RENAL TUMOUR ABLATION
RENAL TUMOUR ABLATION
Traditionally, renal cancer has been treated by a combination of surgery, radiotherapy and chemotherapy. Thermal ablation is relatively new technique, which involves the destruction of cancer cells using thermal (heat and cold) energy. Small needles are inserted into the tumour under image control, typically using ultrasound and CT scanners. The needles are heated or cooled to cause irreversible thermal damage and eventual destruction of the cancer cells. Ablation targets the cancer with a safe margin that is able to preserve the maximal amount of normal kidney tissue. The dead tissue does not need to be removed by surgery.
Generally, these types of treatment are used for small renal tumours, usually between 2 to 5cm in diameter as advised by NICE. However, several other factors are considered when actually deciding upon best treatment option for the renal tumour. Such factors include the location of the tumour, the surrounding structures close to the tumour, your overall health, how well your kidneys are functioning, surgery and patient preference. There are a number of different thermal energies available all with slightly different benefits and disadvantages which can be discussed in an outpatients appointment. The main thermal energies used are:
- Cryoablation (CRYO): Involves the use of ice to freeze tumours at temperatures less than -40 °C and provides a very efficient means of destroying tumour cells in a localised area.
- Microwave ablation (MWA): Electromagnetic microwaves from a generator agitate water molecules in the surrounding tissue. This produces heat, which kills the diseased tissue. Microwave allows for higher temperatures, larger tumor ablation volumes and faster ablation times.
- Radiofrequency ablation (RFA): Radiofrequency waves are passed through the needle, causing the molecules around the needle tip to vibrate. This imparts heat and friction to the area and kills the diseased tissue.
What is a Renal Ablation Procedure?
Renal ablation is a minimally invasive procedure using imaging to guide the placement of small needles into the renal tumour via the skin (percutaneously). Ultrasound and CT are used to guide the needles into the exact location away from any important structures prior to the administration of thermal energy. An area of normal kidney tissue around the tumour will be targeted, as it is known that this area may contain microscopic tumour cells that are not visible on a scan.

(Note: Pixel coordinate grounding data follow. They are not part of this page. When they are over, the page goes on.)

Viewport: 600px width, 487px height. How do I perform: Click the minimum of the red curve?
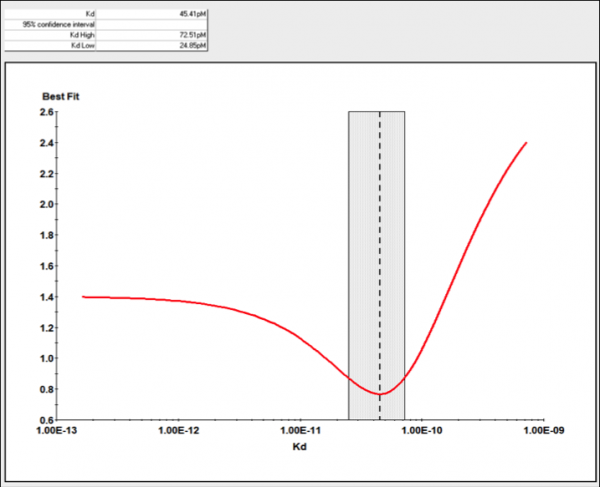[380, 393]
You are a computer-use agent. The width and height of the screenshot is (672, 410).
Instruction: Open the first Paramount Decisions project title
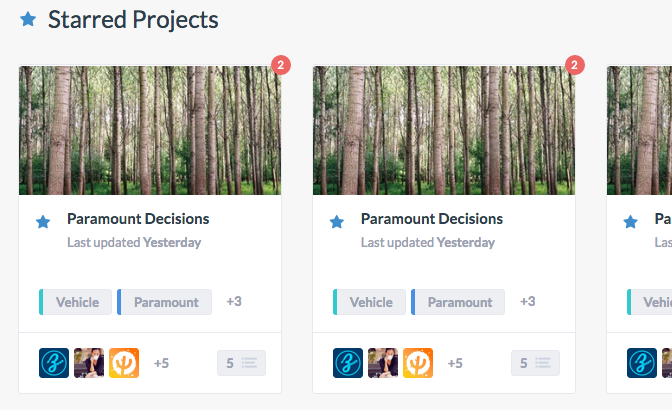coord(138,219)
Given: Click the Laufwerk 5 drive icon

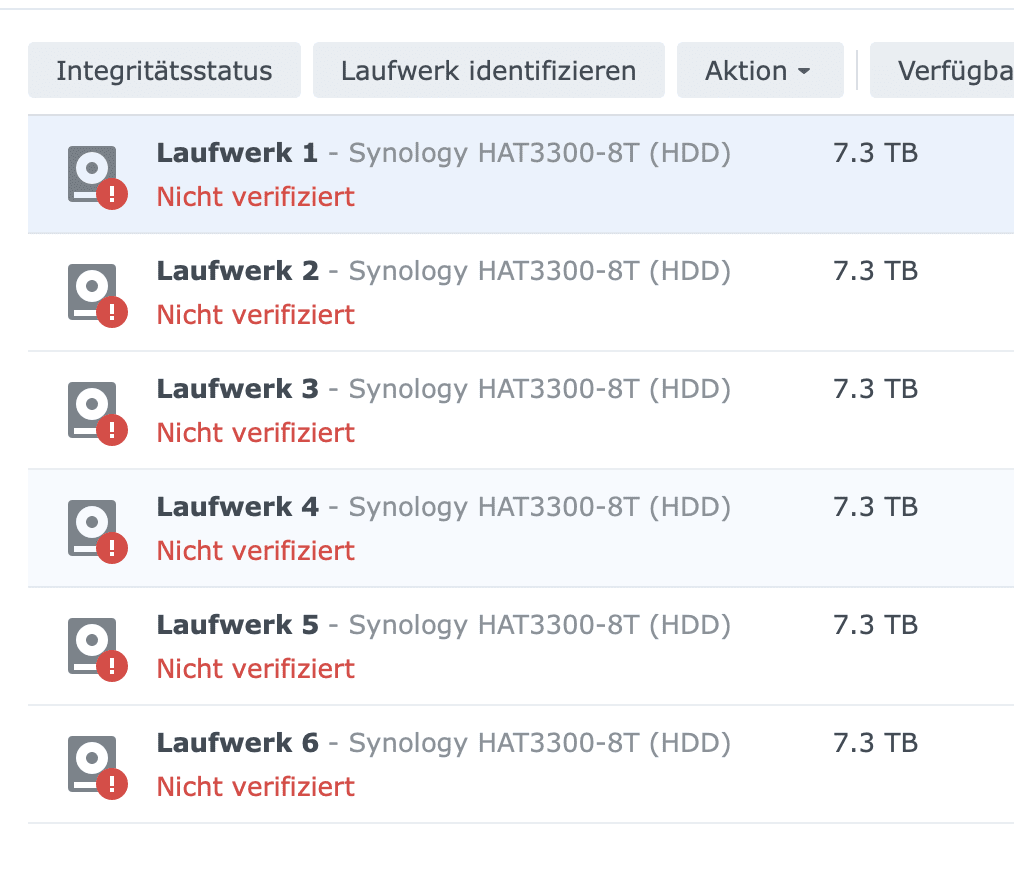Looking at the screenshot, I should point(92,646).
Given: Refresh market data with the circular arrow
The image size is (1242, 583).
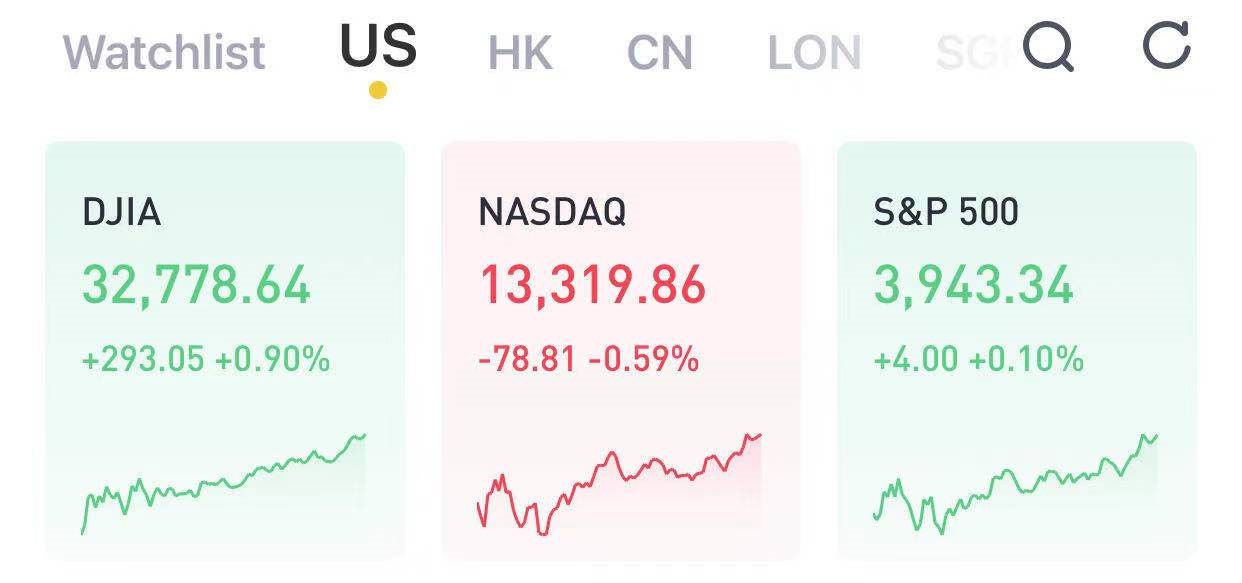Looking at the screenshot, I should [1166, 46].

This reduces the risk of recurrence. The procedure is typically performed under a general anaesthetic in the prone (lying on your front) or lateral (lying on your side) position in the CT scanner. The procedure can take up to 2 or 3 hours depending on the individual patient.
Renal ablation is a safe and effective procedure, but as with any medical procedure there are some risks and complications that can arise. Structures in or adjacent to the kidney may be damaged. The commonest risks are bleeding, bowel perforation, renal impairment or damage to the kidney collecting system. Such damage is usually apparent on the post-procedure scan and can be dealt with promptly usually with percutaneous techniques but very occasionally requires surgery. There is a small risk of recurrence of the tumour after an ablation. The exact risk varies from patient to patient and follow-up CT scans to examine the ablated area will be undertaken.
When will a patient need renal ablation procedure performed ?
It is a multidisciplinary decision to perform renal ablation with your urologist and myself discussing your case with regards all the potential options from surgery, chemotherapy and renal ablation. You will have an opportunity to see your urologist and myself to discuss all the available options and allow you to make an informed choice as to what is best for you. CT and / or MRI scanning will have been performed previously to confirm the diagnosis and assess cancer growth. Occasionally we may perform a biopsy to grade the tumour and this will help in deciding the best form of treatment in your case.
What happens during a Renal Ablation Procedure?
The procedure is performed under a general anaesthetic within the CT department. You will be scanned again routinely as part of the procedure. This allows us to further plan the treatment and confirm the best means of access to the tumour. Usually, this is done with you lying on your front or on your side. Using the scans, the point of entry for the needles is marked on the skin. The area of the skin to be used is cleaned with antiseptic solution and local anaesthetic used to numb the skin. A biopsy of the area may be taken prior to the needles being inserted, and then the needles are guided into the tumour, using the CT/Ultrasound to ensure they are correctly targeted. The ablation is then undertaken, with possibly several areas being targeted and the needles being manipulated several times. A completion scan is then performed to assess the immediate results of the ablation therapy. The procedure can take up to 2 or 3 hours depending on the individual patient.
How should I prepare?
The procedure will be carried out under general anaesthesic. You will be admitted on the day of the procedure and generally stay a single night in hospital. You will be asked not to eat or drink for 4hrs before the procedure. If you have any allergies or have previously had a reaction to the dye (contrast agent), you must tell the radiology staff before you have the test.